Hi,
Assume that a CNN model is to be developed to recognize commercial domestic planes flying in the sky. The training data should include images of flying domestic planes for true positives. Additionally, it should encompass other types of aircrafts, such as private jets and helicopters. Should the training data also include instances with no flying aircraft so that the output layer has two outputs: Domestic plane and Non-domestic plane? Or would it be better to have three outputs in the output layer: Commercial domestic plane, Non-commercial domestic, Non flying aircraft?
Train dataset should resemble the actual usage of your model. Assume that you have a camera facing the sky that’ll take pictures and identify the aircraft. With this setup in place, you don’t need pictures of aircraft on the ground since the camera will never see them once your model is deployed.
If you have very few data points of aircraft in the sky and even transfer learning doesn’t help much, try classifying planes on the ground in the 1st phase.
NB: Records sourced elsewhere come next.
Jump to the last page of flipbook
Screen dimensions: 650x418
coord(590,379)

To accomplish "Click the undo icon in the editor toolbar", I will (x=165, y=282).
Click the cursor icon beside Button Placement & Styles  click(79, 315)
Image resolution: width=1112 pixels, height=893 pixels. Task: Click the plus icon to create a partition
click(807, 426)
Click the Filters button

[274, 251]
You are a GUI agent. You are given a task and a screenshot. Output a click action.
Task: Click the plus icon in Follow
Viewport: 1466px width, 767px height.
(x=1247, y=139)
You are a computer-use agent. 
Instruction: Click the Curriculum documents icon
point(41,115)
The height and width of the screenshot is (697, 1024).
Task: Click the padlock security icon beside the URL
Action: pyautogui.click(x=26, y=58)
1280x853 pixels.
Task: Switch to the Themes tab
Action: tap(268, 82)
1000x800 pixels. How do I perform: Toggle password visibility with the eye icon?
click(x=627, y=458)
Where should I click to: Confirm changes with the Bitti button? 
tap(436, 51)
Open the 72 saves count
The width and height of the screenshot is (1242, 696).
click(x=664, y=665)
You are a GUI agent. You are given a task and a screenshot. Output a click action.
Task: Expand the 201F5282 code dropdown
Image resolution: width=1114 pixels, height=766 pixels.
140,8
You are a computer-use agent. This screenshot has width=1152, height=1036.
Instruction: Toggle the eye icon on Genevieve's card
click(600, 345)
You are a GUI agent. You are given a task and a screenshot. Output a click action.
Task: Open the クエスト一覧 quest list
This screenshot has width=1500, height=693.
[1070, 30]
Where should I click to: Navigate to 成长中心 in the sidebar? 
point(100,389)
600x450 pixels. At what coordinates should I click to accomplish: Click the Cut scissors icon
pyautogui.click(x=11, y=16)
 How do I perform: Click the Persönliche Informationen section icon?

After that, change the head of the model and fine-tune it again on your target dataset.
See this to learn about multitask learning.
As far as the number of classes is concerned, you should be the one to decide the number of classes based on how your model is going to be used.
Thank you for your answer. I was wondering if grouping “free aircraft sky” along with “aircraft but not domestic plane” samples under the same label would make the training harder and performance lower compared to separating them into two classes?